The first cemented carbide for a wear-resistant part application was invented in Germany in 1913. It was produced from two carbides, tungsten, and molybdenum, and the part was an insert for wire drawing die. From that early start, many different cemented carbide materials evolved having a wide range of properties to resolve wear-part problems. This period also saw the first engineering ceramics materials for wear-resistant applications, and they are now a large and rapidly growing market segment.
Today the array of available materials is very large, and designers are finding it difficult to choose the best wear part materials for gaging, tooling, and product component applications. Material characteristic information is published by the manufacturers of both carbide and ceramics materials, but often the information is aimed more at selling the product in providing engineering guidance. Some published information on ceramics, for example, presents hardness as the determining factor for resistance to wear.
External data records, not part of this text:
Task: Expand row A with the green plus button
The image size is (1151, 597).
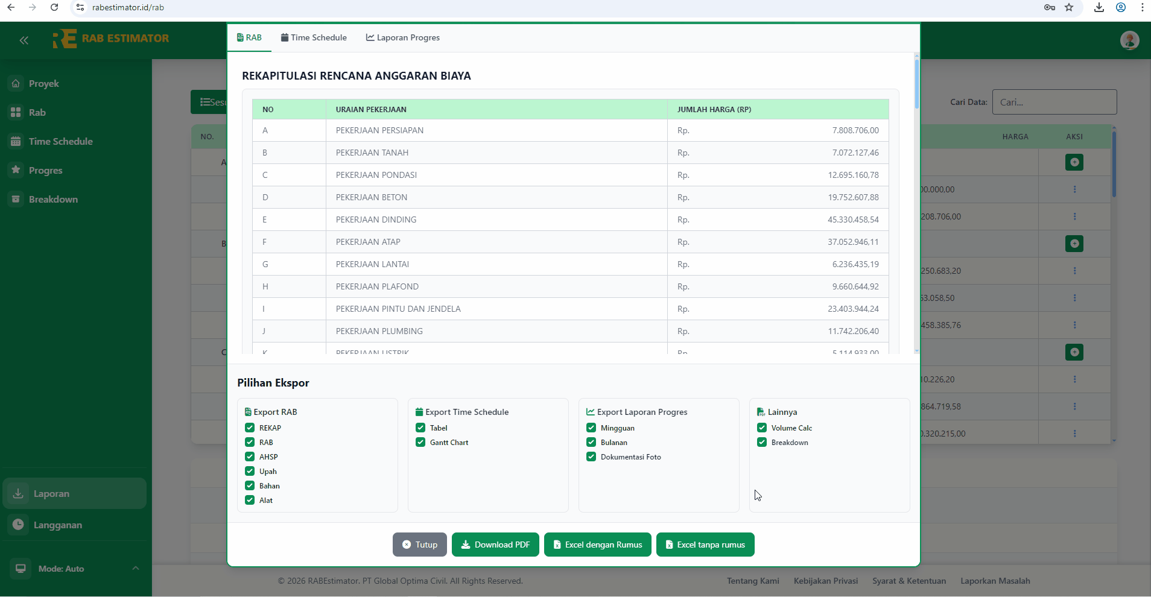Action: point(1074,162)
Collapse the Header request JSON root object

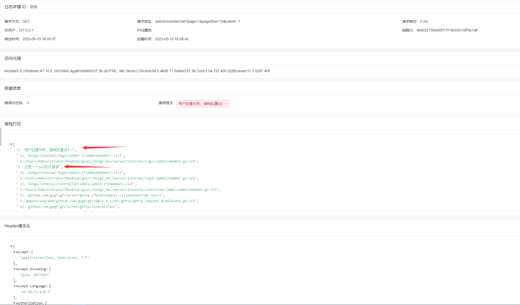pyautogui.click(x=11, y=246)
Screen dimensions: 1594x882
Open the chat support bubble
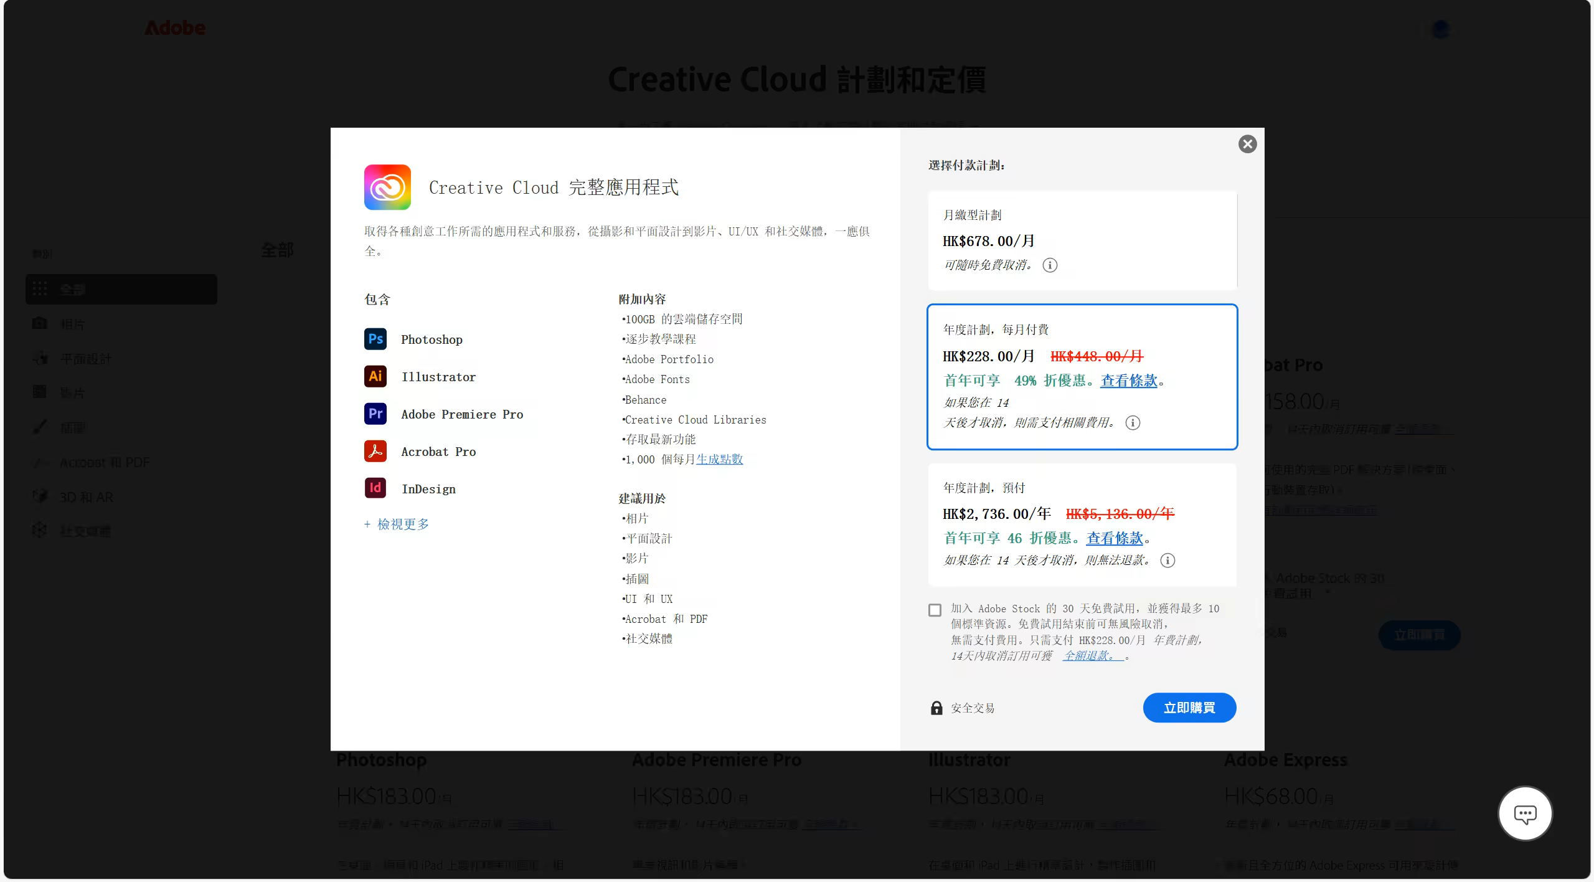pyautogui.click(x=1525, y=813)

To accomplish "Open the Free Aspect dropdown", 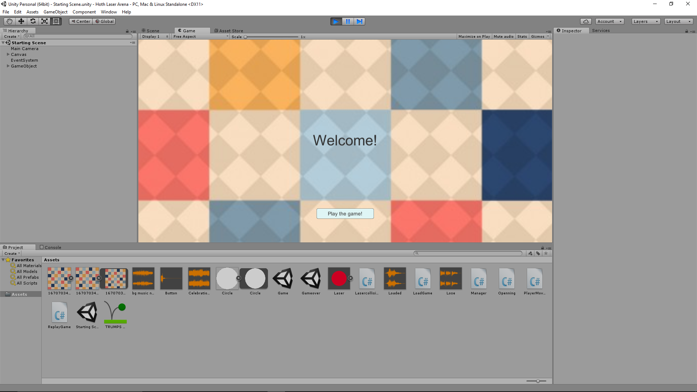I will (x=201, y=37).
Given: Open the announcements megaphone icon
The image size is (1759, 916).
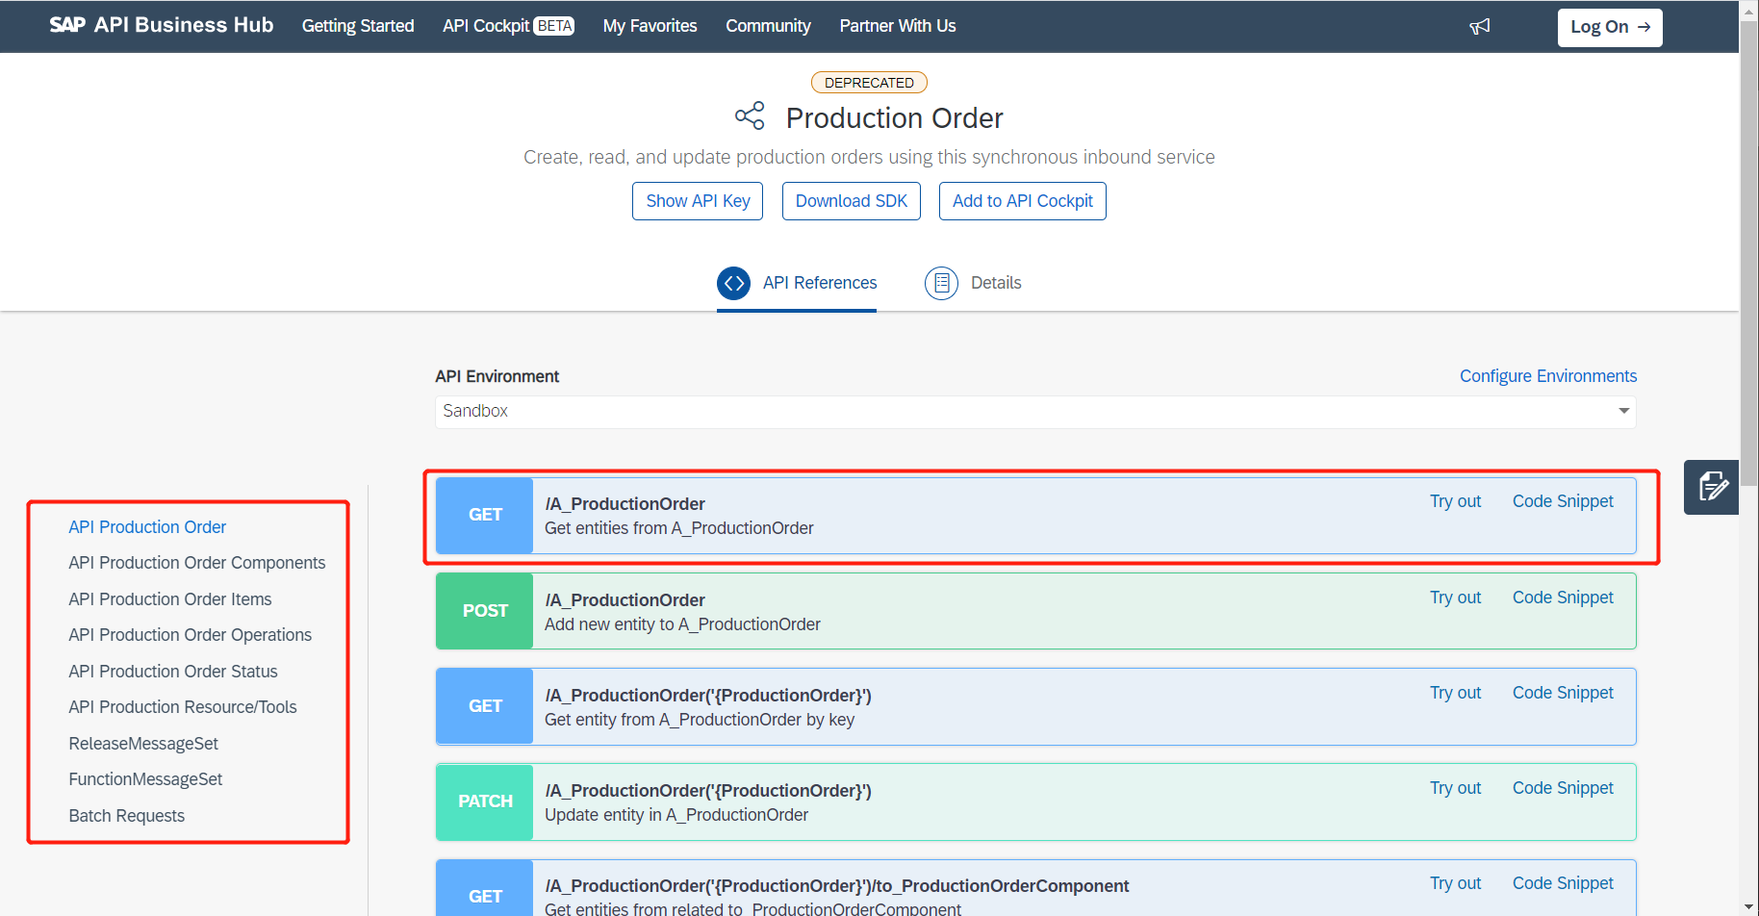Looking at the screenshot, I should (x=1480, y=26).
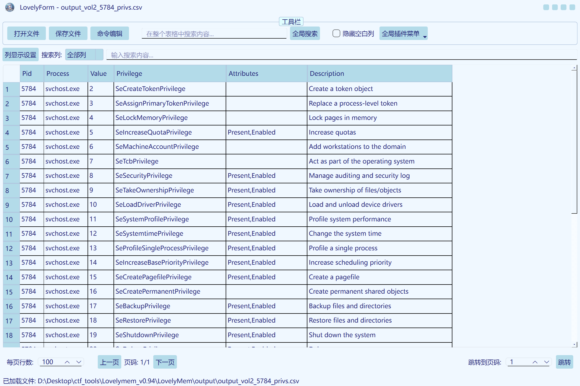Click the down arrow of rows-per-page spinner
This screenshot has width=580, height=386.
point(79,362)
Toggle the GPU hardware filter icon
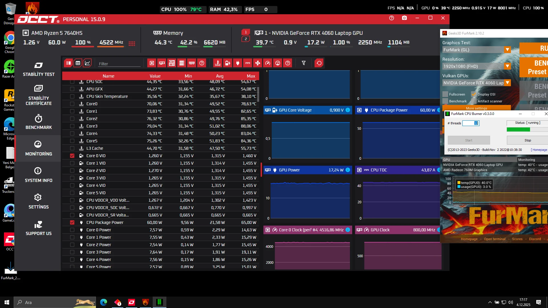 pyautogui.click(x=162, y=63)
It then compares the measured hardness of the ceramic material with that of carbide and draws the conclusion that the higher hardness of ceramic material means superior wear resistance. This is an improper and erroneous conclusion.
Hardness is a primary characteristic of wear-part materials, but it is a slippery property to define when comparing non-related materials (i.e. ceramics to carbides) for a range of different applications. This becomes evident with this question: Why does an EDM wire guide or a drill bushing of cemented tungsten carbide, with a measured Vickers hardness of 1700kg/mm2 (92 Rockwell A), have a useful life substantially greater than one made from a ceramic whose hardness is measured at 2100 (94 Rockwell A)? The reason for this apparent departure from the norm is basic, easily grasped, and the design engineer needs to understand it in order to work knowledgeably with hard materials.